La época más prolífica de Ricardo Legorreta corresponde a la década de los 90, sobre todo tras el primer proyecto realizado en Los Ángeles en 1985. Con más de 100 obras construidas —que abarcan desde viviendas de interés social en Madrid a una casa sobre las olas de Japón o a la Catedral de Managua— su producción fue volviéndose progresivamente simbólica.

La ampliación de la gama de recursos arquitectónicos así como el uso de formas curvas coincide con la incorporación de su hijo Víctor al despacho, con quien trabajó los últimos 20 años de vida.

En el 2000, la oficina se consolidó como marca bajo el nombre de Legorreta+Legorreta, recibiendo premios como la Medalla de Oro de la Unión Internacional de Arquitectos (UIA) y del Instituto Americano de Arquitectos (AIA).

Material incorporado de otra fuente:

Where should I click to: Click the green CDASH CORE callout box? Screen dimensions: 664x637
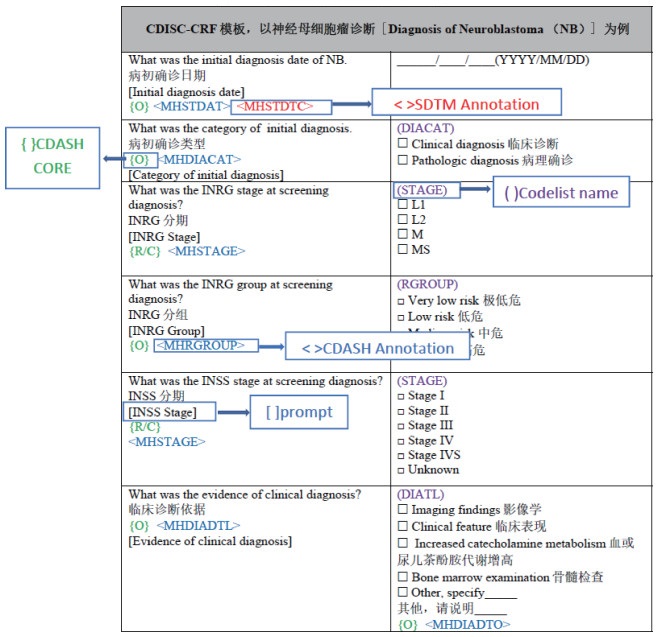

Su fallecimiento, un día antes de finalizar el 2011, cierra un año que se cobró la vida también del talentoso joven arquitecto Javier Serrano, así como la del fructífero Pedro Moctezuma, autor de la Torre Pemex. Un año donde se vio tácitamente la destrucción de obras ejemplares como el Súper Servicio Lomas de Vladimir Kaspé y la Escuela de Tres Guerras de Juan O’Gorman. Un 2011 que pasó por alto el centenario del nacimiento de Mario Pani, así como los de Ramón Marcos y Manuel “el Caco” Parra. Donde el discurso de Ricardo Legorreta en defensa de los valores culturales vistieron de fiesta el otoño al serle otorgado el Doctorado Honoris Causa de la UNAM y el Praemium Imperiale de la Academia de Artes de Japón, quedando aún pendiente el rescate de la cultura arquitectónica y del patrimonio más allá de lo metafórico.